Después de guardar o perder un recuerdo, ya no eres el mismo. Te transformas en el presente de un cierto pasado, en la posibilidad del hubiera de un hecho concreto. Pero para ganar un recuerdo, primero necesitas vivirlo o apropiarte de él. Luego que lo has obtenido, también es necesario un catalizador que te lo devuelva, un estado de ánimo y un escenario ideal que te permitan traerlo de regreso. Acaso ese haya sido el éxito del Alzheimer: la falta de catalizadores de recuerdos en nuestra vida moderna. De tanto vivir y andar de un lado a otro, puedes olvidar detenerte a veces y decir: tengo recuerdos.
Uno de los sitios especiales y que mejor funcionan para recordar es el océano, la infinita bastedad del horizonte donde se confunde el azul de arriba y el de abajo en una sola línea distante que no termina ni en el mar ni en el cielo sino en una lejanía difusa, antes de que el mundo de vuelta y vuelta sobre sí mismo.
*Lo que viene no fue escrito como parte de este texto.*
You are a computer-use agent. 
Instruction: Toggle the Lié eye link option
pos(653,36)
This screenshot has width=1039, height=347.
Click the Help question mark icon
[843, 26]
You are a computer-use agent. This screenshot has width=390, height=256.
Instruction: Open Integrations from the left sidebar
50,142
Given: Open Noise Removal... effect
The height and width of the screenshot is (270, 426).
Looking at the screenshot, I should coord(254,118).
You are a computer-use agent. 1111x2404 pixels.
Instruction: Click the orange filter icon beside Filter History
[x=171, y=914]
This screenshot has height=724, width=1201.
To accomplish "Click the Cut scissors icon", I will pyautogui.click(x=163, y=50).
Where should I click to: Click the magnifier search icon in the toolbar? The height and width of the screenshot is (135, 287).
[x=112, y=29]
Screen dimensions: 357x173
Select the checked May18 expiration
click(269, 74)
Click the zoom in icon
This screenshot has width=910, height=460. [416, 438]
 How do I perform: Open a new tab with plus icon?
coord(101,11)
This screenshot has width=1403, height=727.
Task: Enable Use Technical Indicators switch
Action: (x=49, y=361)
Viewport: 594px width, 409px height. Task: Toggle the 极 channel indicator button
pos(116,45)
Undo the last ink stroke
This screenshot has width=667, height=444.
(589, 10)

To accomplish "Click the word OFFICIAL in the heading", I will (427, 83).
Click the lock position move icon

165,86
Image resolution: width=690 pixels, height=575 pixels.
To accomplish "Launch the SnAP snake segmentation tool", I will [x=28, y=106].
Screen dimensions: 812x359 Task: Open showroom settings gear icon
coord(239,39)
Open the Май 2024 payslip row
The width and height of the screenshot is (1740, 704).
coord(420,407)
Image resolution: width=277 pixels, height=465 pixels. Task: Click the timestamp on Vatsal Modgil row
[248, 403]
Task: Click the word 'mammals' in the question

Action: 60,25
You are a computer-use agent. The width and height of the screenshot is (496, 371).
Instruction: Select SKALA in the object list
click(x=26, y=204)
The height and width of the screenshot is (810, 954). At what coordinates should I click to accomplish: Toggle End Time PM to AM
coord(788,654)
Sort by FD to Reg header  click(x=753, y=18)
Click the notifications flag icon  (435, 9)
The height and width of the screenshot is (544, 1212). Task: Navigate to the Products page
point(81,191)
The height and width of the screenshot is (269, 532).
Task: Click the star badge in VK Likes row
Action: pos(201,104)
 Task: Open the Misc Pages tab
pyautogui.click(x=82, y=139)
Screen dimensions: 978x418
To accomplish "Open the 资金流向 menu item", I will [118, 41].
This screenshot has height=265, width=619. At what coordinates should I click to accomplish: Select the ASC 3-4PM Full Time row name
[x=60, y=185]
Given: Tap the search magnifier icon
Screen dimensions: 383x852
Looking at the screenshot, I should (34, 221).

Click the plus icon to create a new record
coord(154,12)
Por esto, después de tres meses viviendo en Londres, en el laberinto que atrapa al que llega y lo hace correr a toda velocidad sin permitirle un momento de suspiro ni preguntarle si está conforme o no, decidí ir a la playa, a mirar el océano y caminar al lado del mar, tan cerca del infinito como fuese posible. El lugar ideal fue el puerto de Brighton, a tan sólo una hora en tren. Allí pude caminar de ida y vuelta, sobre las piedras y entre los juegos de diversión; mirar las galerías de arte inspirado por el mar y los recuerdos; sentarme frente al mar con Lynne a comer un trozo de pescado empanizado y papas fritas, envuelto en un pedazo de papel, y casi congelarnos las manos de frío por el fuerte viento que llega del Norte y espantar a las grullas que nos tenían rodeados creyendo que las alimentaríamos; salir a bailar a un bar de música Reggae, frente al mar y bajo un puente.
También guardo un recuerdo no vivido, que nunca pasó pero llevaré por un tiempo en la memoria hasta que, acaso con la vejez –si es que la tengo– llegue a contar como propio: el lunes por la noche se presentó en el Brighton Hall la banda de jazz de Woody Allen, con su única presentación en el Reino Unido. Ese día yo tenía que estar de regreso en Londres para trabajar día y noche, andar deprisa y olvidar que los recuerdos si no se atesoran, se pierden.